Che cos’è lo sport? È solo un passatempo, un modo per divertirsi o può essere anche altro? Può rappresentare la lotta per un riscatto che sembra impossibile? Di sicuro lo sport è competizione, passione, allenamento, ma soprattutto sogni e speranze. Puoi essere il pugile più forte al mondo o il corridore più veloce di tutti, ma se prima di salire su quel ring o su quella pista la tua testa non crede in quello che fa o rimane indifferente al risultato che puoi ottenere, hai già perso in partenza, mentre se sei spinto da un sogno o da un ideale non ti arrenderai mai e continuerai a combattere, perché se ci importa davvero qualcosa o qualcuno, daremo anche il nostro sangue e saremo disposti a perdere mille e più volte pur di vincere infine.

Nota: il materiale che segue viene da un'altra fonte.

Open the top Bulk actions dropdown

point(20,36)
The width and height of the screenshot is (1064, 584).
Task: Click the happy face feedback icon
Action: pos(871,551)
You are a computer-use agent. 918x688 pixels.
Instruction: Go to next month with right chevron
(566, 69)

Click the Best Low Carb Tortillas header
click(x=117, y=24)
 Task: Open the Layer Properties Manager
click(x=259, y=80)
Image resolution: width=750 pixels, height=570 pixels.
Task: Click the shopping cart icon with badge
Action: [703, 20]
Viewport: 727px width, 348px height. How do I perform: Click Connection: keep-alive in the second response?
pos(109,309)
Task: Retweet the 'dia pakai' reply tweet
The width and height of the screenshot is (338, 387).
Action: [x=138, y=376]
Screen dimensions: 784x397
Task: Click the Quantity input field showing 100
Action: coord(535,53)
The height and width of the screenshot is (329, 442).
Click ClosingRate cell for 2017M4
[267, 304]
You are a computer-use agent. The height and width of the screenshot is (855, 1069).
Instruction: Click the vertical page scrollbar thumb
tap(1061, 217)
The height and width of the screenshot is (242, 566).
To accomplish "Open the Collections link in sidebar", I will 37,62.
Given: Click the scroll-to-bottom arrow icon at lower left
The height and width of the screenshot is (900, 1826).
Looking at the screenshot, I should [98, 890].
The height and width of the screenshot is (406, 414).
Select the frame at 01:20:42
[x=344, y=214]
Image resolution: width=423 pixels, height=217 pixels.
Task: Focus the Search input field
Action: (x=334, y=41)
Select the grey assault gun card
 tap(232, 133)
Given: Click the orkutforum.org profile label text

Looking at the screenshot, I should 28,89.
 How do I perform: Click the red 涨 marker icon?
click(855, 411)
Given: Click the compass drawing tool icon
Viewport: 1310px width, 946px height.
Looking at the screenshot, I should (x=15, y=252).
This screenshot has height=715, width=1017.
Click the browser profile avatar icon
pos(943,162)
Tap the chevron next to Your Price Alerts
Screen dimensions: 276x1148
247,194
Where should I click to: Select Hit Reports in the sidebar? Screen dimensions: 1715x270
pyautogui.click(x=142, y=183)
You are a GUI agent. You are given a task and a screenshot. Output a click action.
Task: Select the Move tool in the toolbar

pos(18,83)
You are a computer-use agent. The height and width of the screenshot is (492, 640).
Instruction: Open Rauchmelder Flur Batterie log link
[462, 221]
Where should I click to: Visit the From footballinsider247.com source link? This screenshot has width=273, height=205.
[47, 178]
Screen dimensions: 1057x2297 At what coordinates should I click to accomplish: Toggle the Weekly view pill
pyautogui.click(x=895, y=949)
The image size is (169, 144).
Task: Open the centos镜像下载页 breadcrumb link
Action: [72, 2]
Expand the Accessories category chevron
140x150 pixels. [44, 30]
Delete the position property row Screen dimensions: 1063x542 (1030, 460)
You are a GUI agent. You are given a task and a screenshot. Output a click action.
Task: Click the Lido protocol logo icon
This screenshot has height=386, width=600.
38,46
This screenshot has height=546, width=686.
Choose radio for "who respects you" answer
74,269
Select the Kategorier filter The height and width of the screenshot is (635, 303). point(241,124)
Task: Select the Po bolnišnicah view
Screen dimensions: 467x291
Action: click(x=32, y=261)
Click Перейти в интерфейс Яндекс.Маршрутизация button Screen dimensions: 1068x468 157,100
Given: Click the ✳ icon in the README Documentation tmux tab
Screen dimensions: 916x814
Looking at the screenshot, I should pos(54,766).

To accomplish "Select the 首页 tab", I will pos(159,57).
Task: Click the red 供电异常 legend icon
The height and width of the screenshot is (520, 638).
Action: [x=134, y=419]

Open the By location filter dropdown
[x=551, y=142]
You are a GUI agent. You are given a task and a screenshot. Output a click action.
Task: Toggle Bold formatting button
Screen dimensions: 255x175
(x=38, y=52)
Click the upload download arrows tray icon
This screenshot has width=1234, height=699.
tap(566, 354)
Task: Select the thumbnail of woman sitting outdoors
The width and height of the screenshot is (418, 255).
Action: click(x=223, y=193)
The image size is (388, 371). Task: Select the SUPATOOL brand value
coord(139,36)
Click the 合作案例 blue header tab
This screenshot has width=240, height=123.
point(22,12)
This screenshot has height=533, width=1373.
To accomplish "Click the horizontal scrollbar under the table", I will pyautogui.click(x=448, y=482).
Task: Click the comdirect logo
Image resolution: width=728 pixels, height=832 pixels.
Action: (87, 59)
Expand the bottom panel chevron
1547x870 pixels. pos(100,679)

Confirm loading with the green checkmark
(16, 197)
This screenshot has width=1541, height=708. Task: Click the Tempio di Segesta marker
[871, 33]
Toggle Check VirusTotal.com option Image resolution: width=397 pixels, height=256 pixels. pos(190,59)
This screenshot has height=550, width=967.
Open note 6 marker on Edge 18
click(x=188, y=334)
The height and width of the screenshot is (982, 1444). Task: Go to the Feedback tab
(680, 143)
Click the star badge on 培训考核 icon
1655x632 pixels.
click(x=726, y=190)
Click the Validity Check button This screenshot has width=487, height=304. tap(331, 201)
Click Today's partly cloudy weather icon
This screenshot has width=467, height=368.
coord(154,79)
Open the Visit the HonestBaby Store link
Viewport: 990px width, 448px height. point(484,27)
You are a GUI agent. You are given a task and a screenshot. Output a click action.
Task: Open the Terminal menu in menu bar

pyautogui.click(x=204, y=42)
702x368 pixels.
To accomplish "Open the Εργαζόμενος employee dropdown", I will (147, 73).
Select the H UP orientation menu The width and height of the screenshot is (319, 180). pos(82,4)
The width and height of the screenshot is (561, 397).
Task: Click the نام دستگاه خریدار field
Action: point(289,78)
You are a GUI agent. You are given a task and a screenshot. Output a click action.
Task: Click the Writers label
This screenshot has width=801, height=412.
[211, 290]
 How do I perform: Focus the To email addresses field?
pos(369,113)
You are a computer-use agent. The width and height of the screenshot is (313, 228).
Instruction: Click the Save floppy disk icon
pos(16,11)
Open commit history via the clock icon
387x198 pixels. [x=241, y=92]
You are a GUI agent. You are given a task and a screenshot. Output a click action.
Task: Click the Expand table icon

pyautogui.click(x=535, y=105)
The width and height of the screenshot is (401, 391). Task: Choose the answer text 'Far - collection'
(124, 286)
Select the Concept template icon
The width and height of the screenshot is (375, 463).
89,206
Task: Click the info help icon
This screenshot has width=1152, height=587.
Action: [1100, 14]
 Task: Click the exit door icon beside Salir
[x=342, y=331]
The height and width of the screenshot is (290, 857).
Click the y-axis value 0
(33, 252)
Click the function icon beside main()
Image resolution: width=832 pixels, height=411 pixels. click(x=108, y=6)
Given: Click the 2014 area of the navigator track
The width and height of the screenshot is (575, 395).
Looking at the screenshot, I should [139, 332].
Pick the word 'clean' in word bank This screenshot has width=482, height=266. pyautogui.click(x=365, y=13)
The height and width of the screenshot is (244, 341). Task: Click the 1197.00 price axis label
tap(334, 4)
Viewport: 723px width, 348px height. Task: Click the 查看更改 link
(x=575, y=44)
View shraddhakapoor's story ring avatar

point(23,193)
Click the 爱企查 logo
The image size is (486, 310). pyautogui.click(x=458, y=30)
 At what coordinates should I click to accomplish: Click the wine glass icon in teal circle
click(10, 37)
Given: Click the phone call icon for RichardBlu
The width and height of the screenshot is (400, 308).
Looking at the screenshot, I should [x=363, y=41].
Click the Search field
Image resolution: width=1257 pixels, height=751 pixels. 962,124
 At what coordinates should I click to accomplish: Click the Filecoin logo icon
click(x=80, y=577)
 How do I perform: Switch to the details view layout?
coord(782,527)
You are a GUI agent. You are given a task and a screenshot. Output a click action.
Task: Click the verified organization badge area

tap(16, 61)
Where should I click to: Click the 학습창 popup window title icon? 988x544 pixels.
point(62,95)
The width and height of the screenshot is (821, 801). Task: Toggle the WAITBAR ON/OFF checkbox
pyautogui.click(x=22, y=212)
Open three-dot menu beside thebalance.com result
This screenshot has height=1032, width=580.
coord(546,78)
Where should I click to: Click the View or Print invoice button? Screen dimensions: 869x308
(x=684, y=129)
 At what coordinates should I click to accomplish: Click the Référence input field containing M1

Pensiamo alla manifestazione che più rappresenta il sogno per ogni vero sportivo: le olimpiadi. Andiamo a Londra e torniamo nel 2012, quando, tra i candidati a una medaglia, vi sarebbe dovuta essere una ragazza di nome Samia.
Samia veniva dalla Somalia, veniva da una terra distrutta e straziata dalle guerre, da una terra piena di disuguaglianze tra maschi e femmine. Samia, nonostante tutto questo, come tutti noi aveva un sogno: sognava di correre e scappare lontano da tutto, poi fermarsi, guardarsi indietro e ringraziare le sue gambe. Condivideva questo sogno della corsa col suo migliore amico, che per lei era come un fratello, Ali. Lui le faceva da allenatore in quei campi di sabbia rossa crivellata dai colpi dei mortai e delle mitragliatrici sparati dai molti che per uccidersi tra loro uccidono i sogni degli altri. Aabe era invece suo padre: Samia stava bene con lui, persa tra la sua barba e il suo profumo, lui le regalava gli unici momenti in cui si sentiva tranquilla, nonostante quello che succedeva anche solo fuori dalla sua porta…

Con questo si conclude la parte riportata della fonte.